EXTRAIT DE LA PAGE
====================

VIE (subst. fem.) Le premier dégré de l'expression consiste à donner de la vie aux figures, puisqu'il faut d'abord qu'elles paroissent animées pour sembler éprouver quelqu'affection de l'ame. Les peintres gothiques ne savoient pas donner à leurs figutes l'apparence de la vie, & depuis que l'art a fait de si grands progrès, il n'est encore accordé qu'à un petit nombre d'artistes d'imprimer cette apparence à leurs ouvrages. Des peintures fades & plates ne représentent rien qui ait de la vie. Deux parties de l'art contribuent surtout à la donner ; le dessin qui exprime avec justesse les mouvemens, le clair-obscur qui donne le relief aux objets. Une touche savante achève la création, & donne une ame à ce qui n'est que du papier, de la toile, du marbre, du bronze.

Dans la langue de l'art, on attribue la vie même à des représentations, d'objets inanimés. Ainsi l'on peut conseiller à un paysagiste de donner de la vie à ses ouvrages ; e'est-à-dire, de détruire ce qu'ils ont de morne, ce qui les empêche d'exprimer ce mouvement, cet esprit de vie qui semble répandu dans toute la nature. (L.)

VIERGE, teinte vierge. On voit par cette application du mot vierge dans l'art de peindre, qu'il n'est employé que comme attribut de certaines couleurs artificielles.

Lorsque le peintre à empâté une partie de son tableau à laquelle il veut donner la derniere main, il fond alors, ou noye les teintes les unes dans les autres pour en faire perdre à l'œil les différences, & en rendre les degrés insensibles. Ce travail, en arrondissant les corps, en ôtant la crudité des couleurs naturelles, fait perdre cependant aux teintes de leur fraîcheur. C'est alors que le peintre qui a la pratique du coloris, place de côté & d'autre des teintes, qu'on nomme Vierges, parce qu'il ne les mêlange plus sur son tableau. Il atteint à la perfection de cette pratique, si cette teinte, toute fraîche qu'elle est, n'est point dure, crûe, tranchante, & si elle est du ton convenable à son plan, & à l'effet de la partie qu'elle enrichit par sa fraîcheur & par sa pureté.

L'opposé des teintes Vierges, sont celles qu'on nomme sales. (Article de M. Robin.)

VIGNETTE (subst. fem.) On donne ce nom aux gravures qui décorent les livres. Mais ce mot a reçu une signification trop étendue. Il devroit, suivant son étymologie, signifier seulement les gravures qui décorent le haut des pages, parce que ces gravures ont remplacé l'ornement que les miniaturistes peignoient au-


trefois au haut des pages des manuscrits, & qu'on nommoit vignette, parce qu'il représentoit souvent des feuilles de vigne. Après l'invention de l'imprimerie, on a remplacé ces miniatures par des gravures en bois, & dans la suite, des éditeurs plus curieux ont préféré des gravures en taille-douce.

====================

OBJECTIF A
D'après l'extrait de la page, quelles sont les deux parties de l'art qui contribuent surtout à donner la vie aux figures ?

ENREGISTREMENTS EXTRAITS
====================

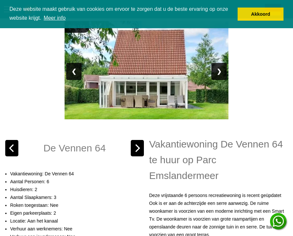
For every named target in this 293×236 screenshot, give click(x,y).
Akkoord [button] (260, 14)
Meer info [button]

====================

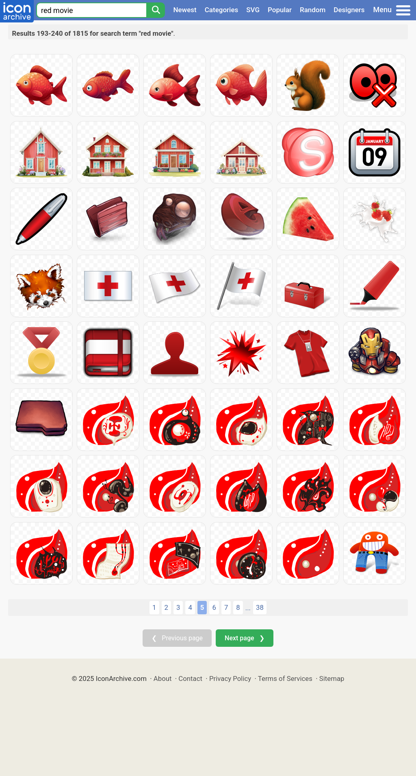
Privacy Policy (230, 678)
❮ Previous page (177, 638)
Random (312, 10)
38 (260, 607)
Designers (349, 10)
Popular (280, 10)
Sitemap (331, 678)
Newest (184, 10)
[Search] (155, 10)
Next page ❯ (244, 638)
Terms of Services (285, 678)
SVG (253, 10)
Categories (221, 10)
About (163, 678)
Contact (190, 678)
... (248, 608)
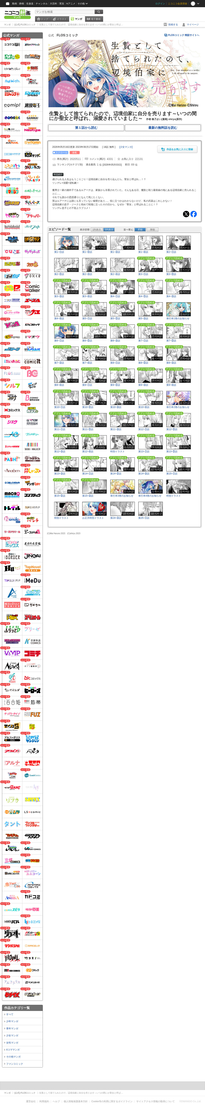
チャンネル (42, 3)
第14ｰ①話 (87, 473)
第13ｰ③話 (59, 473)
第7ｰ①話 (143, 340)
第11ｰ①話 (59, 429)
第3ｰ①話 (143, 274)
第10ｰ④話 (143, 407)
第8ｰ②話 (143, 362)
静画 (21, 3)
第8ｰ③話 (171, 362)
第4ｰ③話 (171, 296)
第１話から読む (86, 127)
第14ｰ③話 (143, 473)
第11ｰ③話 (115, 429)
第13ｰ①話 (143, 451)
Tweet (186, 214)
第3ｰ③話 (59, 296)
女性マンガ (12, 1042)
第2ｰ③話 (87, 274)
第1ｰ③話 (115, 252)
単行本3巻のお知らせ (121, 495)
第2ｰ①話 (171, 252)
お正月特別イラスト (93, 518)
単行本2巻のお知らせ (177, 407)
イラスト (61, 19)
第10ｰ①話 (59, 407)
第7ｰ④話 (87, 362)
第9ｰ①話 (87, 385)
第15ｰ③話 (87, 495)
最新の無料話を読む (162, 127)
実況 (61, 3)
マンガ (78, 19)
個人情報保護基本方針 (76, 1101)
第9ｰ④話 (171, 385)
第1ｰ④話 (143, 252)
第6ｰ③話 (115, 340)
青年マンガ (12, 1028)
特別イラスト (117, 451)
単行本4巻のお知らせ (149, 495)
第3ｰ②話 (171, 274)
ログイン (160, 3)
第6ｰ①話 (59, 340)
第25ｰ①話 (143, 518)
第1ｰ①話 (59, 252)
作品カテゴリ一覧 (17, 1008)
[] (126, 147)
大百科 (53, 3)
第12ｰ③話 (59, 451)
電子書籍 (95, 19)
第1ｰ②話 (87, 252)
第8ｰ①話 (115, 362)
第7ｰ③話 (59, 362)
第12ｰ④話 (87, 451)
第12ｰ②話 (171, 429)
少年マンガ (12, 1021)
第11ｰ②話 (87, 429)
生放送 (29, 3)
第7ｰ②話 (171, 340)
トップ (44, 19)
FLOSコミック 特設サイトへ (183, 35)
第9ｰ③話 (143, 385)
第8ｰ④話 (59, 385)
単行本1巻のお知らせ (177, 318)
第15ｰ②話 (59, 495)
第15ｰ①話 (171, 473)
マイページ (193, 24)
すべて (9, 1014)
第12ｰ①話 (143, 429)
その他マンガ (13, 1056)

====================

OBJECTIF B
Extrayez des enregistrements, sans rien y changer, s'il vous plaît, les lignes allant de celle qui contient « For every named » jusqu'à celle qui contient « Akkoord [button] (260, 14) », celle-ci comprise.

SOLUTION COMPLÈTE A
Le dessin, qui exprime avec justesse les mouvements, et le clair-obscur, qui donne le relief aux objets.

SOLUTION COMPLÈTE B
For every named target in this 293×236 screenshot, give click(x,y).
Akkoord [button] (260, 14)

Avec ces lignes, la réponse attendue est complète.